Giving Compass' Take:

• New York has been working to expand graduation requirement options to increase the number of students receiving degrees. Recently, their focus has shifted to an arts model in which students could complete tasks like essays and projects instead of sitting exams. 

• How can these changes help to increase the number of students that leave school prepared for college and the workforce? What problems do alternative curricula present? How can those problems be overcome? 

• Learn more about New York's alternative graduation requirements for students with disabilities.

If a student artist wrote an essay, completed a lengthy project, and finished an end-of-course task to show mastery in her discipline, should she be excused from her last Regents exam?

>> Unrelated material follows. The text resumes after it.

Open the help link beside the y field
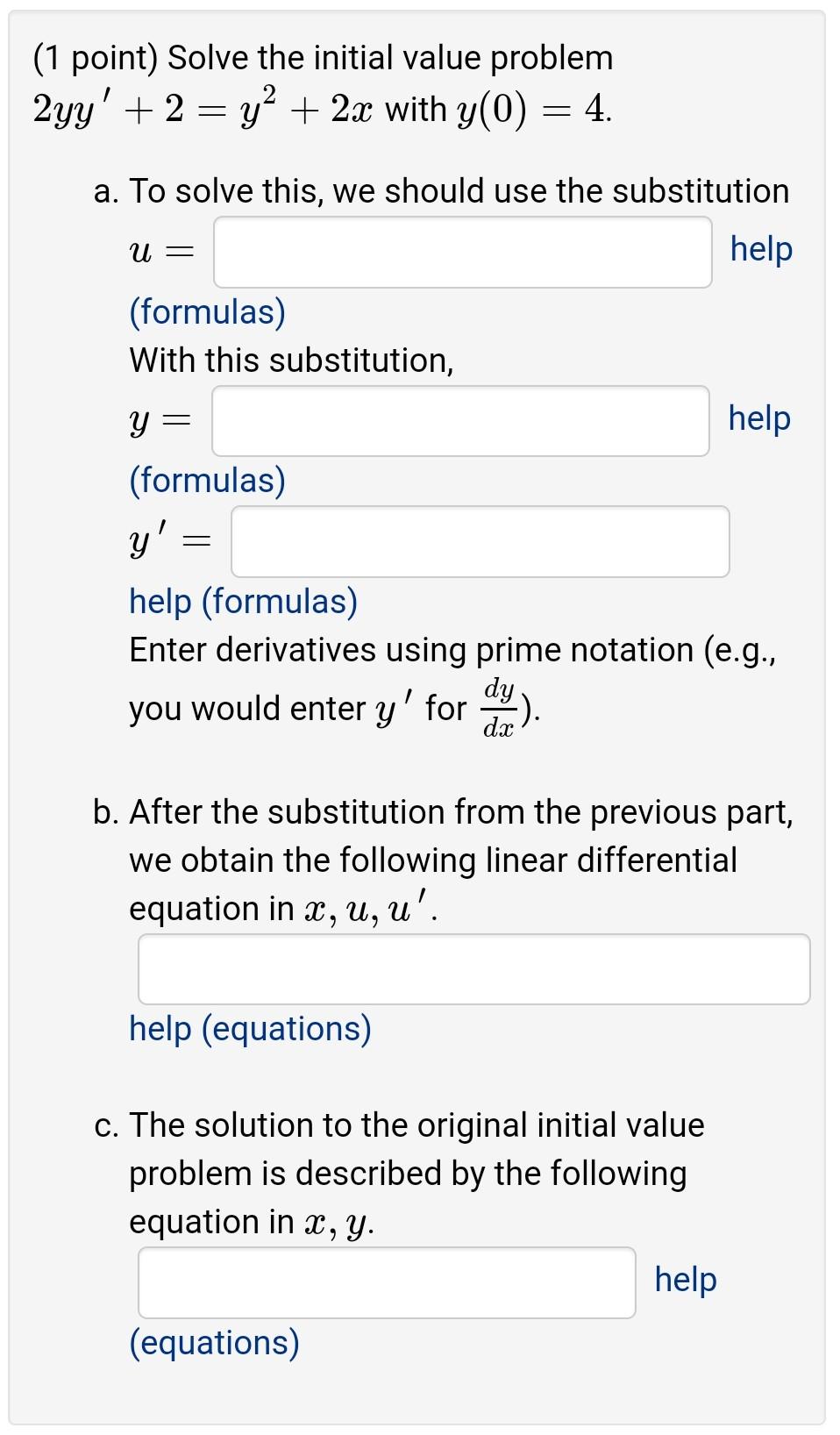This screenshot has width=840, height=1435. pos(761,419)
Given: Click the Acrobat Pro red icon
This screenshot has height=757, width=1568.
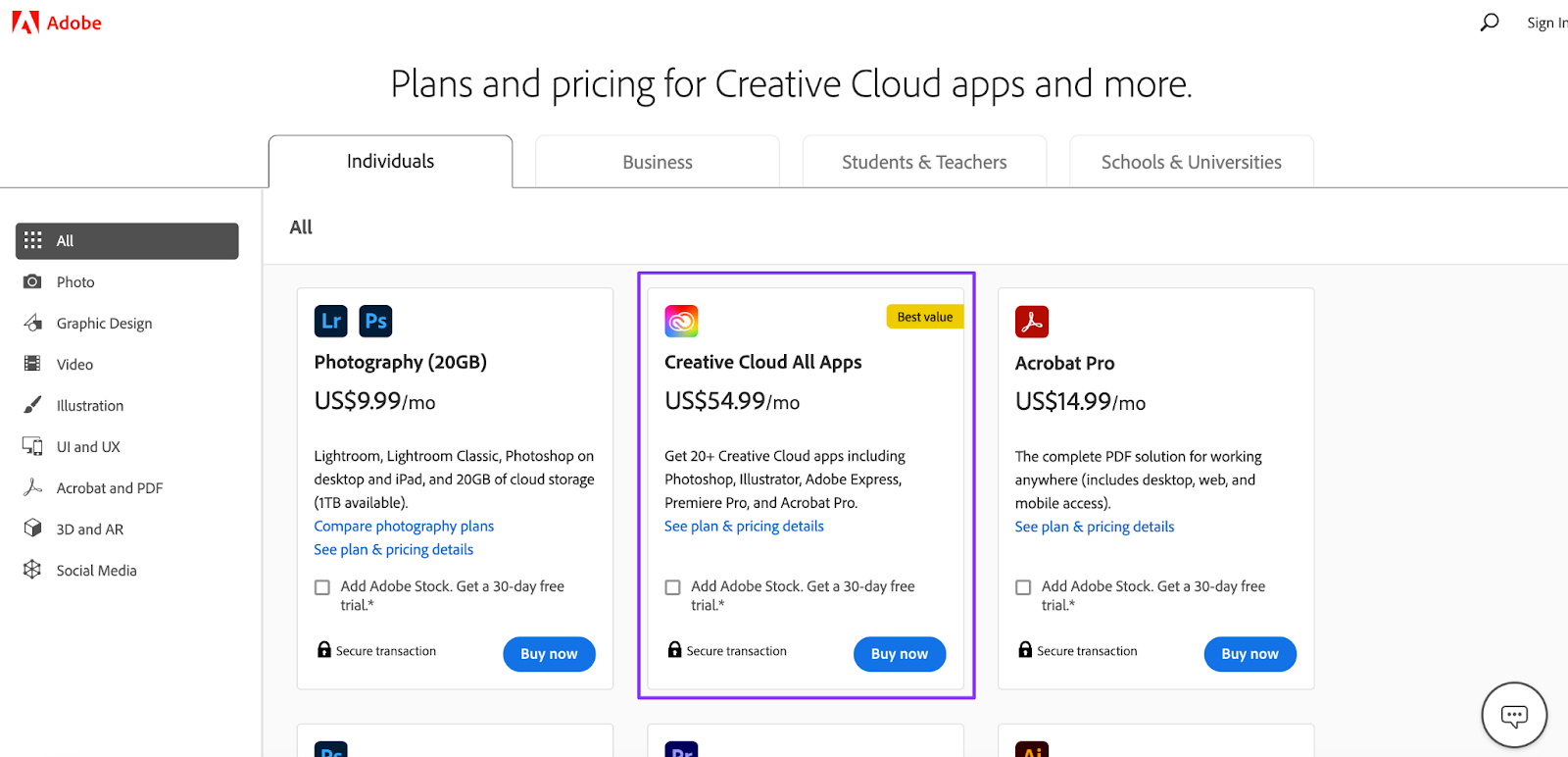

That is one option New York state’s top policymakers considered during a discussion about how to test students’ knowledge in in areas such as visual arts, music and theater. The conversation is part of New York’s broader effort to expand graduation options and could provide a roadmap for state officials as they try to create testing options that stretch beyond multiple choice bubble tests.

There is no set timeline for when the state would create an arts assessment, and the state has not settled on one option. State officials discussed a range of possibilities, from submitting a portfolio of student work to an arts exam that has performance components.

Regent Roger Tilles, who has worked extensively on creating an arts option, said that while officials are still figuring out the details, a final option would likely include some combination of an end-of-course assessment and an evaluation of a student’s artistic performance during the school year.

The state has already approved an arts graduation option as part of its “4+1” program, which allows students to substitute their final Regents exam for an assessment in areas such as  career and technical education, Spanish, and work-readiness skills.